» **Data extracts**:
-.-.-

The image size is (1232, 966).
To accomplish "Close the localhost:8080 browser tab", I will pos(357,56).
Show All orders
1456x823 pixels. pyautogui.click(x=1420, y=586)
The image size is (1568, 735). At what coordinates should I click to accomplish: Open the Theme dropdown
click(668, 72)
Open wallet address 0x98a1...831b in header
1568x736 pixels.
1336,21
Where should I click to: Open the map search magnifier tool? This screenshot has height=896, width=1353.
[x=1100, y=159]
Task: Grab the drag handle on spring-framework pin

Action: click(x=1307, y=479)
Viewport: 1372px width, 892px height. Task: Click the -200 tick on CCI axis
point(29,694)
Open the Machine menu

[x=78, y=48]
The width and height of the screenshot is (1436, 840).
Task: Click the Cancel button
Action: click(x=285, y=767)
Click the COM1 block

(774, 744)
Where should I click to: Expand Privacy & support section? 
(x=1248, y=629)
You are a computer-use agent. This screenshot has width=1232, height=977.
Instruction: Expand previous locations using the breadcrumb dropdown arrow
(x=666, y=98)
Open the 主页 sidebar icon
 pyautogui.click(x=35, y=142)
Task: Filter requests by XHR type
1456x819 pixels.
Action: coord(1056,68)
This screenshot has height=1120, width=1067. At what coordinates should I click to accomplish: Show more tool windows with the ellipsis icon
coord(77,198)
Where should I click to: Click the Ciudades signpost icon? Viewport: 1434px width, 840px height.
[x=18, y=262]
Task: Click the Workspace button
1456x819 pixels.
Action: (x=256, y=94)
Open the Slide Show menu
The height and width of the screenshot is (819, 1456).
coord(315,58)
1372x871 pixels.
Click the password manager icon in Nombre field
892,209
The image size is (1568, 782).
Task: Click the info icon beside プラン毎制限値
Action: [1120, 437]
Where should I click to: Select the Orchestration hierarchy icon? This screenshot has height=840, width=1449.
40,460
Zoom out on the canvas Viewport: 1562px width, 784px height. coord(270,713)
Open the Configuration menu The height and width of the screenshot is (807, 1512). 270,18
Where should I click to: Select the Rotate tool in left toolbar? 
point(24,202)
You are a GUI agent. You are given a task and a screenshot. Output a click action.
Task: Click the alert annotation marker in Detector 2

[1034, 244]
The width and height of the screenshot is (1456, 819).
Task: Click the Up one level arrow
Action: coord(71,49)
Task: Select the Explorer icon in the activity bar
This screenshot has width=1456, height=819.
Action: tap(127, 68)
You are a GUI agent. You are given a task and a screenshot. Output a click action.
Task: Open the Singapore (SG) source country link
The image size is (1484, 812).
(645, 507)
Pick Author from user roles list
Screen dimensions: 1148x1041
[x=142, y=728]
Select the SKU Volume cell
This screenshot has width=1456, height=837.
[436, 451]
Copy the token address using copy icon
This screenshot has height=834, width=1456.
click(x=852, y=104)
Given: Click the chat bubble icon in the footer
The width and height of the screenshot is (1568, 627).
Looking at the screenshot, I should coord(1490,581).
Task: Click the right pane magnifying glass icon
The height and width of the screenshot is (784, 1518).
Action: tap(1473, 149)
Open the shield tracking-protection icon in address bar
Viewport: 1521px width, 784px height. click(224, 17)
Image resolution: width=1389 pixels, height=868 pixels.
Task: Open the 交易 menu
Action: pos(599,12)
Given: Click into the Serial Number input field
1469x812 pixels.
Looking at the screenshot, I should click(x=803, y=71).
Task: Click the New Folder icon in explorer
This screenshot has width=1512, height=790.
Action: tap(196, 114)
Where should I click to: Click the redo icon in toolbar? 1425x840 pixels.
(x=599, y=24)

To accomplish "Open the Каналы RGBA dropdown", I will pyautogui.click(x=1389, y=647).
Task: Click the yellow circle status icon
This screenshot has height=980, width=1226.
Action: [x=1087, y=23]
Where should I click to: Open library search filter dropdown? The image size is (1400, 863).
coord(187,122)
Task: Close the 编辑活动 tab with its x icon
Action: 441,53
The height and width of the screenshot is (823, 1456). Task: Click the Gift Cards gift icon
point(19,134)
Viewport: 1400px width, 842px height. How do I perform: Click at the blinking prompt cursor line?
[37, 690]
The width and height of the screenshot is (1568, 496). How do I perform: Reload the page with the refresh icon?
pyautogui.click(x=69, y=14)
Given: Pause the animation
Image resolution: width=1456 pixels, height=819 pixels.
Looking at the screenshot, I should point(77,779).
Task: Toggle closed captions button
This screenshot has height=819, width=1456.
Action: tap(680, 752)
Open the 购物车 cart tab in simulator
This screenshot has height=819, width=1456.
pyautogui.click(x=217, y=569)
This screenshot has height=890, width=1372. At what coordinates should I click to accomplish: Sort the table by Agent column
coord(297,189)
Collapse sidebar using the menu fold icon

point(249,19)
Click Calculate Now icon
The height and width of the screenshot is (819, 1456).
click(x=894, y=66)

-.-.-

» **Exercise prompt**:
Reproduce the material above, keeping every line intact.

» **Task response**:
The image size is (1232, 966).
To accomplish "Close the localhost:8080 browser tab", I will pos(357,56).
Show All orders
1456x823 pixels. pyautogui.click(x=1420, y=586)
The image size is (1568, 735). At what coordinates should I click to accomplish: Open the Theme dropdown
click(668, 72)
Open wallet address 0x98a1...831b in header
1568x736 pixels.
1336,21
Where should I click to: Open the map search magnifier tool? This screenshot has height=896, width=1353.
[x=1100, y=159]
Task: Grab the drag handle on spring-framework pin

Action: click(x=1307, y=479)
Viewport: 1372px width, 892px height. Task: Click the -200 tick on CCI axis
point(29,694)
Open the Machine menu

[x=78, y=48]
The width and height of the screenshot is (1436, 840).
Task: Click the Cancel button
Action: click(x=285, y=767)
Click the COM1 block

(774, 744)
Where should I click to: Expand Privacy & support section? 
(x=1248, y=629)
You are a computer-use agent. This screenshot has width=1232, height=977.
Instruction: Expand previous locations using the breadcrumb dropdown arrow
(x=666, y=98)
Open the 主页 sidebar icon
 pyautogui.click(x=35, y=142)
Task: Filter requests by XHR type
1456x819 pixels.
Action: coord(1056,68)
This screenshot has height=1120, width=1067. At what coordinates should I click to accomplish: Show more tool windows with the ellipsis icon
coord(77,198)
Where should I click to: Click the Ciudades signpost icon? Viewport: 1434px width, 840px height.
[x=18, y=262]
Task: Click the Workspace button
1456x819 pixels.
Action: (x=256, y=94)
Open the Slide Show menu
The height and width of the screenshot is (819, 1456).
coord(315,58)
1372x871 pixels.
Click the password manager icon in Nombre field
892,209
The image size is (1568, 782).
Task: Click the info icon beside プラン毎制限値
Action: [1120, 437]
Where should I click to: Select the Orchestration hierarchy icon? This screenshot has height=840, width=1449.
40,460
Zoom out on the canvas Viewport: 1562px width, 784px height. coord(270,713)
Open the Configuration menu The height and width of the screenshot is (807, 1512). 270,18
Where should I click to: Select the Rotate tool in left toolbar? 
point(24,202)
You are a GUI agent. You are given a task and a screenshot. Output a click action.
Task: Click the alert annotation marker in Detector 2

[1034, 244]
The width and height of the screenshot is (1456, 819).
Task: Click the Up one level arrow
Action: coord(71,49)
Task: Select the Explorer icon in the activity bar
This screenshot has width=1456, height=819.
Action: tap(127, 68)
You are a GUI agent. You are given a task and a screenshot. Output a click action.
Task: Open the Singapore (SG) source country link
The image size is (1484, 812).
(645, 507)
Pick Author from user roles list
Screen dimensions: 1148x1041
[x=142, y=728]
Select the SKU Volume cell
This screenshot has width=1456, height=837.
[436, 451]
Copy the token address using copy icon
This screenshot has height=834, width=1456.
click(x=852, y=104)
Given: Click the chat bubble icon in the footer
The width and height of the screenshot is (1568, 627).
Looking at the screenshot, I should coord(1490,581).
Task: Click the right pane magnifying glass icon
The height and width of the screenshot is (784, 1518).
Action: tap(1473, 149)
Open the shield tracking-protection icon in address bar
Viewport: 1521px width, 784px height. click(224, 17)
Image resolution: width=1389 pixels, height=868 pixels.
Task: Open the 交易 menu
Action: pos(599,12)
Given: Click into the Serial Number input field
1469x812 pixels.
Looking at the screenshot, I should click(x=803, y=71).
Task: Click the New Folder icon in explorer
This screenshot has width=1512, height=790.
Action: tap(196, 114)
Where should I click to: Click the redo icon in toolbar? 1425x840 pixels.
(x=599, y=24)

To accomplish "Open the Каналы RGBA dropdown", I will pyautogui.click(x=1389, y=647).
Task: Click the yellow circle status icon
This screenshot has height=980, width=1226.
Action: [x=1087, y=23]
Where should I click to: Open library search filter dropdown? The image size is (1400, 863).
coord(187,122)
Task: Close the 编辑活动 tab with its x icon
Action: 441,53
The height and width of the screenshot is (823, 1456). Task: Click the Gift Cards gift icon
point(19,134)
Viewport: 1400px width, 842px height. How do I perform: Click at the blinking prompt cursor line?
[37, 690]
The width and height of the screenshot is (1568, 496). How do I perform: Reload the page with the refresh icon?
pyautogui.click(x=69, y=14)
Given: Pause the animation
Image resolution: width=1456 pixels, height=819 pixels.
Looking at the screenshot, I should point(77,779).
Task: Toggle closed captions button
This screenshot has height=819, width=1456.
Action: tap(680, 752)
Open the 购物车 cart tab in simulator
This screenshot has height=819, width=1456.
pyautogui.click(x=217, y=569)
This screenshot has height=890, width=1372. At what coordinates should I click to accomplish: Sort the table by Agent column
coord(297,189)
Collapse sidebar using the menu fold icon

point(249,19)
Click Calculate Now icon
The height and width of the screenshot is (819, 1456).
click(x=894, y=66)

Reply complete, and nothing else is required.